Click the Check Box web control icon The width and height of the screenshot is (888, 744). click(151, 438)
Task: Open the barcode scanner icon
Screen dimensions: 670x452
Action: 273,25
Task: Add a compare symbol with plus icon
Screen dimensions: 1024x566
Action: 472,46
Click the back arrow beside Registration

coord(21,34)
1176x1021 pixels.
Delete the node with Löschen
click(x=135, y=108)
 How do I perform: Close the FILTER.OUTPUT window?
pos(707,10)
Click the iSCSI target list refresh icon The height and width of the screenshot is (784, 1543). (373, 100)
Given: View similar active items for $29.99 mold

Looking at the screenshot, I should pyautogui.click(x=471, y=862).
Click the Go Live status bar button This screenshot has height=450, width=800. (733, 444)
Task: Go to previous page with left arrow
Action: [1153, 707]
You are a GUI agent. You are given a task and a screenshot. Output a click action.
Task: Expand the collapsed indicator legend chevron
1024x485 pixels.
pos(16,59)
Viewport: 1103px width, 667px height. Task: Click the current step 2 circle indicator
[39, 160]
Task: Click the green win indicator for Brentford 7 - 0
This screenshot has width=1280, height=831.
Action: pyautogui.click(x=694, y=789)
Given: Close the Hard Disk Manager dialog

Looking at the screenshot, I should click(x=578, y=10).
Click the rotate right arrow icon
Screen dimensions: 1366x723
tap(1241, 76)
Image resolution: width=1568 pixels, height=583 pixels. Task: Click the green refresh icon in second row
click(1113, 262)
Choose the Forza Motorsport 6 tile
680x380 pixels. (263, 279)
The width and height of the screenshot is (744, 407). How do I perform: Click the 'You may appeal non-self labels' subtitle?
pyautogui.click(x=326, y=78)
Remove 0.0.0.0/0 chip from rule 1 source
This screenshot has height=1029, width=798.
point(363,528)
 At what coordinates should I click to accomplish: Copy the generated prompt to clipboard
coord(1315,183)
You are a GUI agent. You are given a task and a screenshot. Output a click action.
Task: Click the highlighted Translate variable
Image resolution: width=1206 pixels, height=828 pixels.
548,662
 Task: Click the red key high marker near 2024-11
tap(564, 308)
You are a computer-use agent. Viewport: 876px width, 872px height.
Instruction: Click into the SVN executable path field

## EXERCISE DETAILS
Convert the lines of the material above, from the line containing "Click the Go" through the end of the material, into a JSON list of strings with one string per line and blank lines omitted.

## COMPLETED EXERCISE
[
  "Click the Go Live status bar button This screenshot has height=450, width=800. (733, 444)",
  "Task: Go to previous page with left arrow",
  "Action: [1153, 707]",
  "You are a GUI agent. You are given a task and a screenshot. Output a click action.",
  "Task: Expand the collapsed indicator legend chevron",
  "1024x485 pixels.",
  "pos(16,59)",
  "Viewport: 1103px width, 667px height. Task: Click the current step 2 circle indicator",
  "[39, 160]",
  "Task: Click the green win indicator for Brentford 7 - 0",
  "This screenshot has width=1280, height=831.",
  "Action: pyautogui.click(x=694, y=789)",
  "Given: Close the Hard Disk Manager dialog",
  "Looking at the screenshot, I should click(x=578, y=10).",
  "Click the rotate right arrow icon",
  "Screen dimensions: 1366x723",
  "tap(1241, 76)",
  "Image resolution: width=1568 pixels, height=583 pixels. Task: Click the green refresh icon in second row",
  "click(1113, 262)",
  "Choose the Forza Motorsport 6 tile",
  "680x380 pixels. (263, 279)",
  "The width and height of the screenshot is (744, 407). How do I perform: Click the 'You may appeal non-self labels' subtitle?",
  "pyautogui.click(x=326, y=78)",
  "Remove 0.0.0.0/0 chip from rule 1 source",
  "This screenshot has height=1029, width=798.",
  "point(363,528)",
  " At what coordinates should I click to accomplish: Copy the generated prompt to clipboard",
  "coord(1315,183)",
  "You are a GUI agent. You are given a task and a screenshot. Output a click action.",
  "Task: Click the highlighted Translate variable",
  "Image resolution: width=1206 pixels, height=828 pixels.",
  "548,662",
  " Task: Click the red key high marker near 2024-11",
  "tap(564, 308)",
  "You are a computer-use agent. Viewport: 876px width, 872px height.",
  "Instruction: Click into the SVN executable path field"
]